Transportation workers across Kenya launched a nationwide work stoppage Monday, bringing the capital city of Nairobi to a standstill as they demonstrated against soaring fuel costs.
The strike left travelers without options throughout various neighborhoods while downtown areas sat empty. Those with personal cars chose to remain at home as demonstrators set tire fires across main thoroughfares.
School officials from the Kenya Association of Private Schools recommended that member institutions evaluate student safety for travel to classes, leading most educational facilities to switch to remote learning for the day.
Fuel costs in Kenya reached unprecedented levels last Friday, with diesel jumping 23.5% and gasoline climbing 8%.
President William Ruto, currently traveling outside the country, has not yet addressed the new pricing. During the previous price adjustment in April, he linked increases to the Iran war while cutting taxes to limit price spikes at that time.
The Kenya National Chamber of Commerce and Industry warned Friday that the higher fuel costs would impact all goods and services throughout the nation.
“The April–May comparison shows that while global crude oil prices increased by about 10.7%, Kenya’s diesel price rose by 23.5% over the same period.
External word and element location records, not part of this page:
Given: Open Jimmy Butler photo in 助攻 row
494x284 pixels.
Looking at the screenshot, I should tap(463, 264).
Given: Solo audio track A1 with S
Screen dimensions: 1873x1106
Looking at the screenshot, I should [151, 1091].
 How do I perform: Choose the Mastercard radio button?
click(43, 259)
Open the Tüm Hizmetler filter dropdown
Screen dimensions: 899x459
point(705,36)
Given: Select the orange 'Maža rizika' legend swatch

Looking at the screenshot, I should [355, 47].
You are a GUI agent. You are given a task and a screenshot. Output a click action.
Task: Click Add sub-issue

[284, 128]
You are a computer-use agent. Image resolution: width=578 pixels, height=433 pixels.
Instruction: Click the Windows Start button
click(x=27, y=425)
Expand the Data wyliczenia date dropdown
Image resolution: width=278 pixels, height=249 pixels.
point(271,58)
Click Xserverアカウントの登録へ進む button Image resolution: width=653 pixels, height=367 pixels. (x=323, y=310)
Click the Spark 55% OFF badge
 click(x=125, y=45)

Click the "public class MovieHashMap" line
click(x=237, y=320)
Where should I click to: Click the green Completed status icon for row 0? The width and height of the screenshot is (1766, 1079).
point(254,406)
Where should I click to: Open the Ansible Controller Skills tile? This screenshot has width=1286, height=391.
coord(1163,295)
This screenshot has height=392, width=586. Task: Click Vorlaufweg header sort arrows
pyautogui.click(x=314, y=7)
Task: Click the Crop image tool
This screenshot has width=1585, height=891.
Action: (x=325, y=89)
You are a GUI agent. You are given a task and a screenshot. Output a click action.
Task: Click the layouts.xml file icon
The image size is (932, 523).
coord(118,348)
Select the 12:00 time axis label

This points to the continued role of domestic cost buildup,” the chamber of commerce said in a statement.
Former deputy president Rigathi Gachagua, who switched to the opposition following his impeachment in October 2024 over corruption, pointed to corrupt businesspeople seeking higher profit margins as the cause of the dramatic price surge.
He drew comparisons between Kenya’s fuel costs and those in nearby landlocked nations that depend on Kenyan ports for fuel imports, including Uganda, where prices remain lower.
Kenya functions as a critical transportation center for merchants bringing goods through Mombasa’s port for overland distribution.